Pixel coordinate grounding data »
Segment Open

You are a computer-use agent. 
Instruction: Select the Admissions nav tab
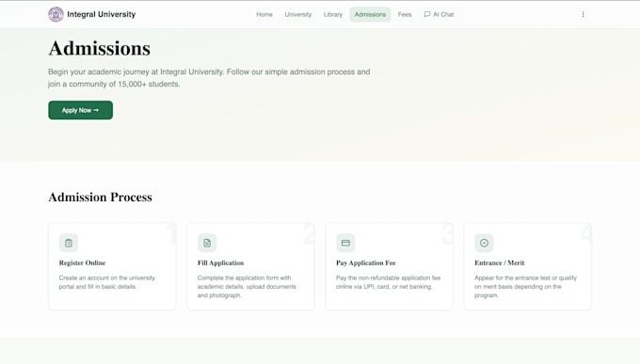point(370,14)
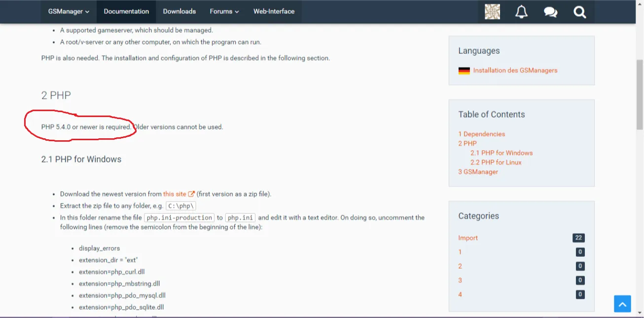Click the German flag icon
This screenshot has width=644, height=318.
464,71
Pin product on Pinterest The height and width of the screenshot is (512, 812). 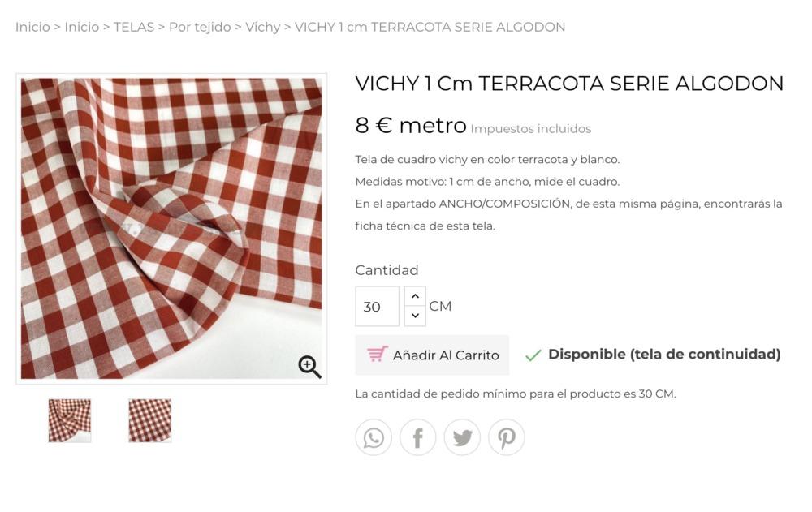[x=507, y=437]
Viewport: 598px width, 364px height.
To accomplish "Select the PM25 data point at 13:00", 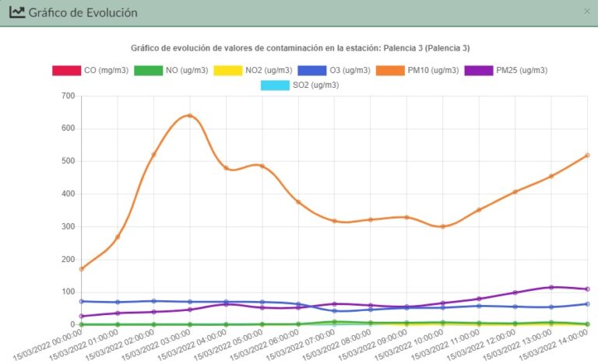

Segment Closed

EXERCISE DIRECTIONS »
Beginning at the line with "Viewport: 598px width, 364px height.", reproduce word for word each line through the last line of the records. Include both ends but no pictures.

RESPONSE BOX »
Viewport: 598px width, 364px height.
To accomplish "Select the PM25 data point at 13:00", 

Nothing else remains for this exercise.